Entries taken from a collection
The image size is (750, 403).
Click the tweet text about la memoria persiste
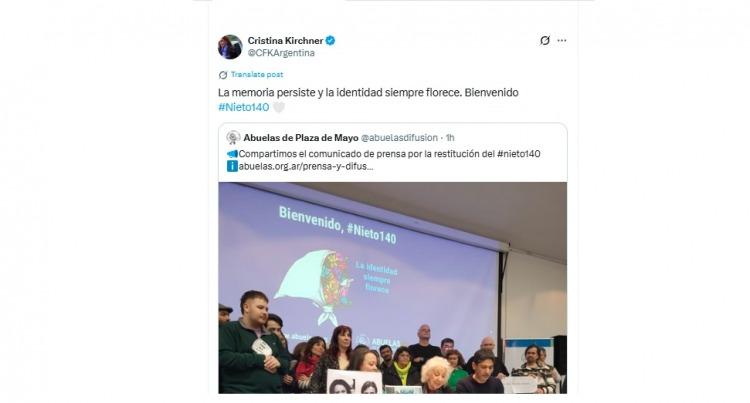point(368,99)
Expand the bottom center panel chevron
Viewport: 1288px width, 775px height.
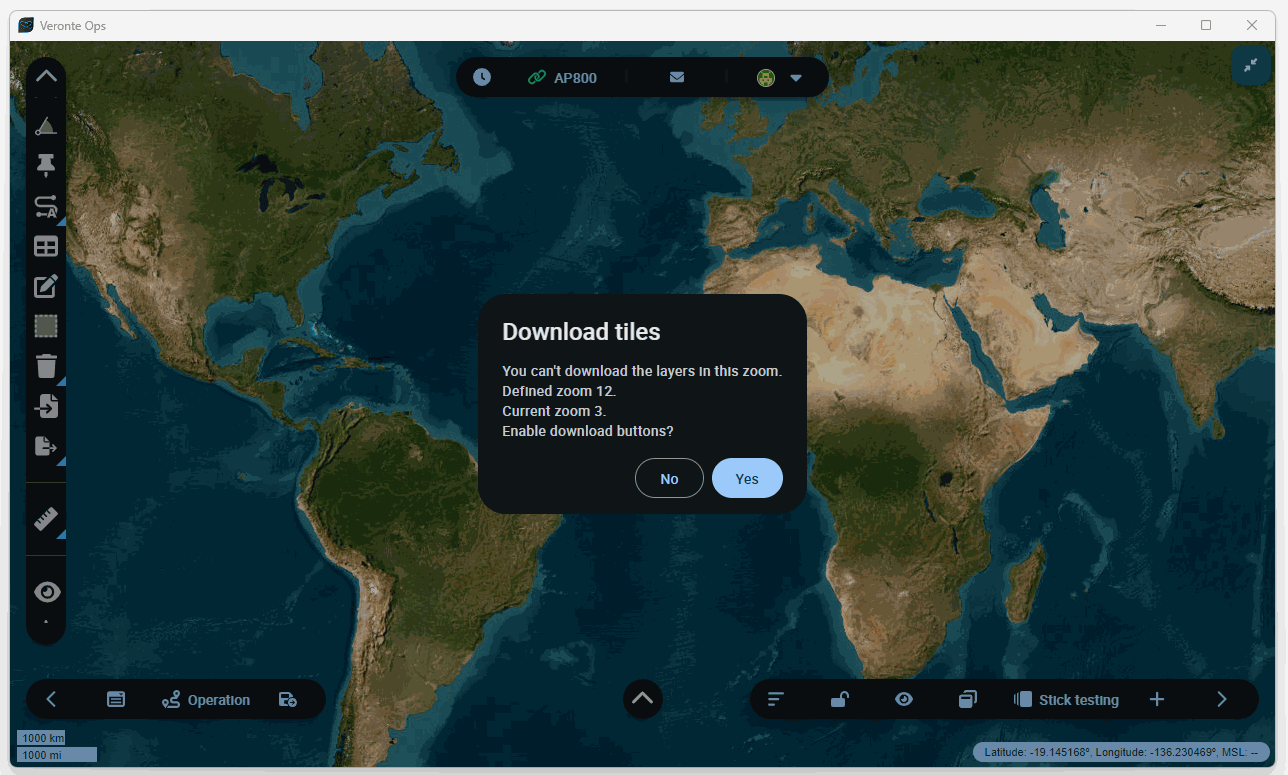click(642, 698)
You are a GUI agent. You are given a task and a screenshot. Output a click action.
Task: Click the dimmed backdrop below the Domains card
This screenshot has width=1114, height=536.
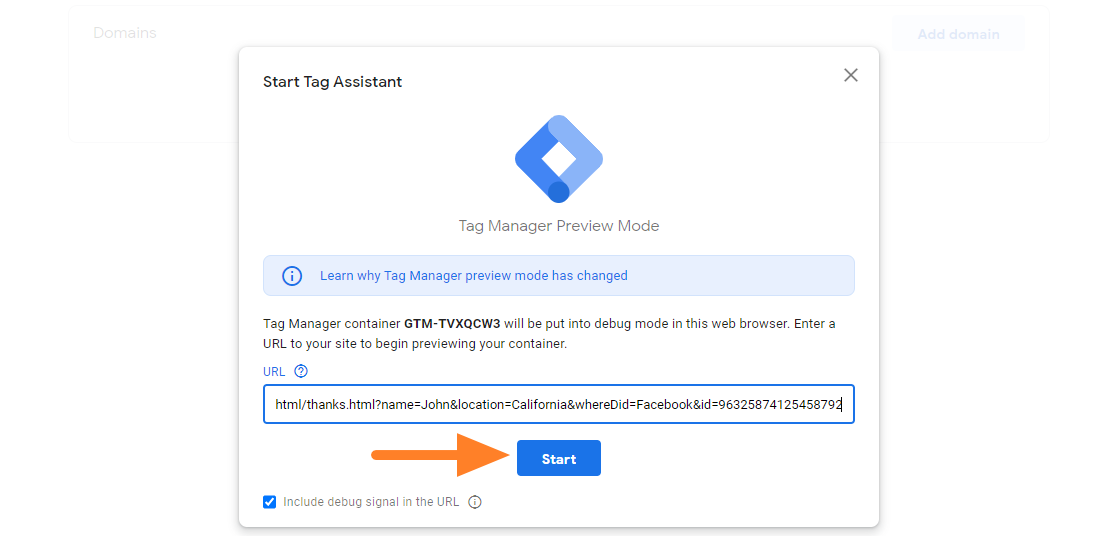pos(150,330)
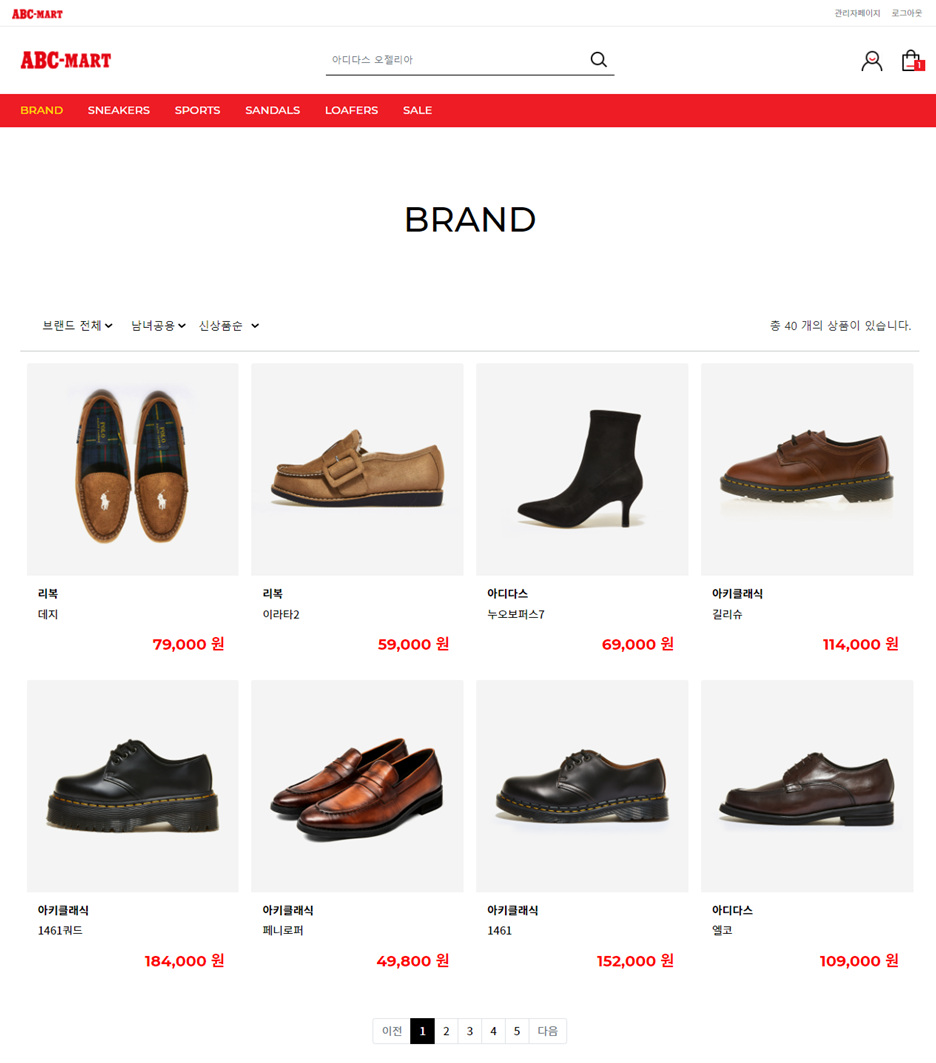The height and width of the screenshot is (1063, 936).
Task: Click the 관리자페이지 admin page link
Action: [x=857, y=13]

**THE EXERCISE**
Reproduce verbatim the stretch of the material from its start through the line containing "click(642, 698)", omitting the pictures from your answer.

**RESPONSE TO THE TASK**
The image size is (750, 403).
Click the tweet text about la memoria persiste
point(368,99)
Expand the bottom center panel chevron
Viewport: 1288px width, 775px height.
click(642, 698)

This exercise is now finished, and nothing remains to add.